Zitierter Text
Die Behörden schickten Sonderkräfte, um die Proteste im Keim zu ersticken. Sie forderten die Dorfbewohner auf, dreizehn Mediatoren zu benennen. Die Absicht dahinter wurde schnell klar: Man wollte herausfinden, wer die Schlüsselfiguren des Protestes waren. Am 9. Dezember fuhren vier Busse mit Agenten in zivil in das Dorf, und ergriffen fünf Vertreter der Bewegung. Danach wurden eintausend bewaffnete Polizisten vor Ort stationiert. Die örtlichen Wachposten alarmierten das ganze Dorf, das sich erhob, um sich der Polizei entgegen zu stellen. Nachdem sie die Anwohner zwei Stunden lang mit Tränengas und Wasserwerfern angegriffen hatte, zog sich die Polizei zurück, riegelte das Dorf aber ab.

Vergangenen Montag löste der plötzliche Tod von Xue Jianwan große Wut aus. Der gewählte Führer von Wukans Protestbewegung starb in Polizeigewahrsam. Niemand glaubt den Beteuerungen der Regierung, er sei an einem plötzlichen Herzanfall gestorben. Stattdessen vermuten die Dorfbewohner, dass er zu Tode gefoltert wurde.

Um das Dorf zu beschwichtigen, erklärte der Bürgermeister der Präfektur Shangwei vergangenen Mittwoch auf einer Pressekonferenz, dass die Behörden bereit seien, mit den Dorfbewohnern zu verhandeln. Er versprach, den Landhandel zu überprüfen, drohte aber gleichzeitig mit der Bestrafung der führenden Protestler und wetterte: "Die Regierung wird mit aller Härte gegen Rädelsführer vorgehen, die Unruhen organisieren, provozieren oder anfachen und gegen unsere Gesetze verstoßen, indem sie öffentliches Eigentum zerstören und öffentliche Dienste behindern."

Statt sich einschüchtern zu lassen, erschienen sieben tausend Dorfbewohner am vergangenen Dienstag, um Xues Tod zu betrauern. Seine Tochter sagte der South China Morning Post: "Die Polizei warf meinem Vater vor, ein illegales Volksbegehren inszeniert und die öffentliche Ordnung gestört zu haben. Aber er hat nichts Falsches getan. Mein Vater wurde von einigen Leuten in Zivil in Handschellen abgeführt." Die Geheimdienstoffiziere sind möglicherweise vom staatlichen Sicherheitsdienst aus Beijing geschickt worden.

Gespeicherte Datensätze
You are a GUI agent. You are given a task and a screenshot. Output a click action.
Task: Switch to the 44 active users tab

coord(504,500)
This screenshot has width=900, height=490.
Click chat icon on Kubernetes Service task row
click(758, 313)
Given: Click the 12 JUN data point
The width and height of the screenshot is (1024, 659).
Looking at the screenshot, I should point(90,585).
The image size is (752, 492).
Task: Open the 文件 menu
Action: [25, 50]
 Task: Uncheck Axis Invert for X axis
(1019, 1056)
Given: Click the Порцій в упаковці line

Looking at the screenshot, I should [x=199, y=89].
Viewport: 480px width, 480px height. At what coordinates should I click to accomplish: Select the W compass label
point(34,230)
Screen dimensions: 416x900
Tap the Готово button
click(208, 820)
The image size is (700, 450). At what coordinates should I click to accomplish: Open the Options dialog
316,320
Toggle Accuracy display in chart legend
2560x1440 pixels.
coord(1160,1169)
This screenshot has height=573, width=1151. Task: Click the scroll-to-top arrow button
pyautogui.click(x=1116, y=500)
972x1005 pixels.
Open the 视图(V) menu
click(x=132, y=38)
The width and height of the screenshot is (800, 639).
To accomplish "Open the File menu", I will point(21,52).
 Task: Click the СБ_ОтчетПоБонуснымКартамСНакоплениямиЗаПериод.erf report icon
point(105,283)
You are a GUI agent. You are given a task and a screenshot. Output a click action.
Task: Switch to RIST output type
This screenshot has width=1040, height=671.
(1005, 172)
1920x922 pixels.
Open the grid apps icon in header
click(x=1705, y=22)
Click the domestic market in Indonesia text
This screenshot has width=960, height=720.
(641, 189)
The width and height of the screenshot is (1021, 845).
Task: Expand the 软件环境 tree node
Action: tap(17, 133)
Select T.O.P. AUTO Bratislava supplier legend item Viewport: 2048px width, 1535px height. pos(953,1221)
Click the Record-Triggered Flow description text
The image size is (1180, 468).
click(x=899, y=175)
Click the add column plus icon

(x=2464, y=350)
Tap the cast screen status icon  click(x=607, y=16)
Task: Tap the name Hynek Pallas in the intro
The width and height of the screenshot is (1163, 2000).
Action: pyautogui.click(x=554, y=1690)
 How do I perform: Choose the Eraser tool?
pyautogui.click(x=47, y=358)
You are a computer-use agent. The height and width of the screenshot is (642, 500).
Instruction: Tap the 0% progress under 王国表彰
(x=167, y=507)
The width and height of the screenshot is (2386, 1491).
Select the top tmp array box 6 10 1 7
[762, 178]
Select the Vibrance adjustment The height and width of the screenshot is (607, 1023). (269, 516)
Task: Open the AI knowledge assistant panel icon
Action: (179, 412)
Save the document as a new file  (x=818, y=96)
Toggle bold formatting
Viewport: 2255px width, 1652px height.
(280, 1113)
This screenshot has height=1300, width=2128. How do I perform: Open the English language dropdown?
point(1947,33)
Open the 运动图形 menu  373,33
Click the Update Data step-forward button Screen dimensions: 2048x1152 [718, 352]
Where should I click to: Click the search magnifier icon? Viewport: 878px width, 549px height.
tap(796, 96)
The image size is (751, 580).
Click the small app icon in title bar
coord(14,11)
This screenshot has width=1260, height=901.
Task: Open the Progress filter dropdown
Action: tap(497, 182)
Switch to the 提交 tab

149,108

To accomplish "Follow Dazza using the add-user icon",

Übungsaufgaben
**1.** Geben Sie aus dem Text über die Proteste in Wukan den Abschnitt zwischen „Vergangenen Montag löste“ und „Tode gefoltert wurde.“ einschließlich dieser beiden Stellen wortgetreu aus.
**2.** Führen Sie den Text über die Proteste in Wukan im Anschluss an seinen letzten Satz weiter.
Die Datensätze werden zur Bearbeitung nicht benötigt.

Lösungen
**1.**
Vergangenen Montag löste der plötzliche Tod von Xue Jianwan große Wut aus. Der gewählte Führer von Wukans Protestbewegung starb in Polizeigewahrsam. Niemand glaubt den Beteuerungen der Regierung, er sei an einem plötzlichen Herzanfall gestorben. Stattdessen vermuten die Dorfbewohner, dass er zu Tode gefoltert wurde.

**2.**
Am folgenden Tag versammelten sich mehr als sechstausend Dorfbewohner in der Ortsmitte und verlangten die Herausgabe von Xues Leichnam. Sollte er nicht innerhalb von fünf Tagen freigegeben werden, würden sie zum Hauptquartier der Regierung in Lufeng marschieren. Lin Zuilian, ein Wortführer der Demonstration, verlangte "demokratische Wahlen" nicht nur für Wukan, sondern für das ganze Land. "Wir wollen Demokratie", erklärte er.

Weit davon entfernt, "demokratische Rechte" zu gewähren, sitzt Beijing noch immer das Ausmaß der Proteste vom Platz des Himmlischen Friedens im Jahr 1989 im Nacken. Damals hatten Studenten mit ihren Forderungen die Schleusentore für die Ablehnung der kapitalistischen Restauration durch die Arbeiterklasse geöffnet.

Die Kommunistische Partei Chinas (KPCh) kann eine Situation wie in Wukan, die bei Millionen Internet-Usern Bewunderung ausgelöst hat, nicht hinnehmen. Die Losungen, die die Regierung in der Nähe des Dorfes hat aufstellen lassen - "Schützt die Stabilität vor der Anarchie - Unterstützt die Regierung!" - zeigen Beijings Angst vor einer Ausbreitung der Unruhen.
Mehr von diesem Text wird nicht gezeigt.